The phosphatidylinositol (PI) hydrolysis signaling system has been shown to be altered in platelets of depressed and schizophrenic subjects. Inositol (1,4,5) trisphosphate (Ins(1,4,5)P 3 ), an integral component of the PI signaling system, mobilizes Ca 2+ by activating Ins(1,4,5)P 3 receptors. To eventually investigate the role of Ins(1,4,5)P 3 receptors in depression and other mental disorders, we characterized [ 3 H]Ins(1,4,5)P 3 binding sites in crude platelet membranes prepared from small amounts of blood obtained from healthy human control subjects. We found a single, saturable binding site for [ 3 H]Ins(1,4,5)P 3 to crude platelet membranes, which is time dependent and modulated by pH, inositol phosphates, and heparin.

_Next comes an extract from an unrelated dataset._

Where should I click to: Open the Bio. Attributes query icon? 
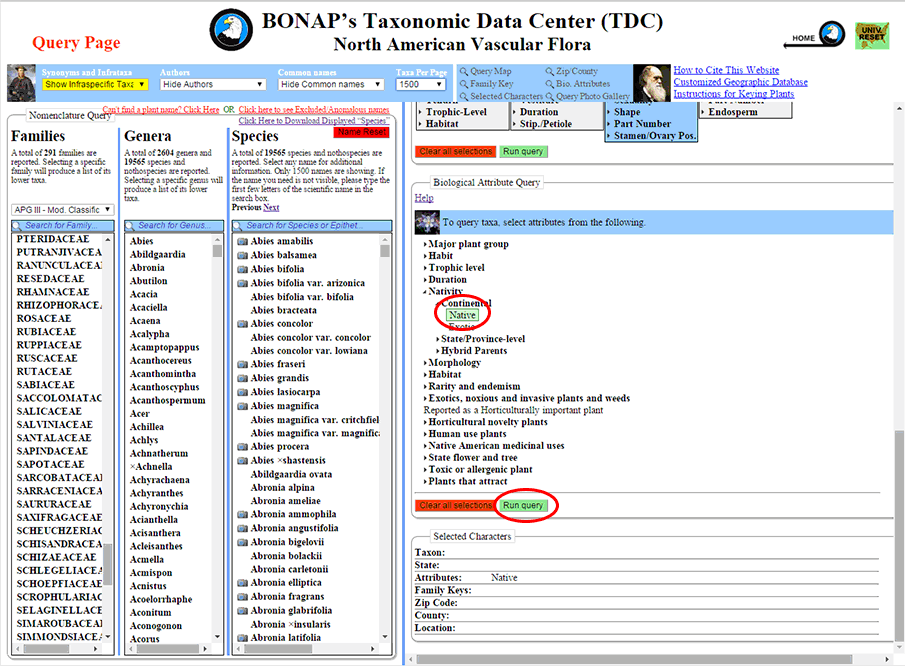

Since cyclic adenosine monophosphate (cAMP) and Ca 2+ have been shown to be important modulators in Ins(1,4,5)P 3 receptors, in the present study we also determined the effects of various concentrations of CaCI 2 and forskolin on Ins(1,4,5)P 3 binding to platelet membranes. CaCI 2 modulated [ 3 H]Ins(1,4,5)P 3 binding sites in a biphasic manner: at lower concentrations it inhibited [ 3 H]Ins(1,4,5)P 3 binding, whereas at higher concentrations, it stimulated [ 3 H]Ins(1,4,5)P 3 binding. On the other hand, forskolin inhibited [ 3 H]Ins(1,4,5)P 3 binding. Our results thus suggest that the pharmacological characteristics of [ 3 H]Ins(1,4,5)P 3 binding to crude platelet membranes are similar to that of Ins(1,4,5)P 3 receptors; and that both Ca 2+ and cAMP modulate [ 3 H]Ins(1,4,5)P 3 binding in crude platelet membranes.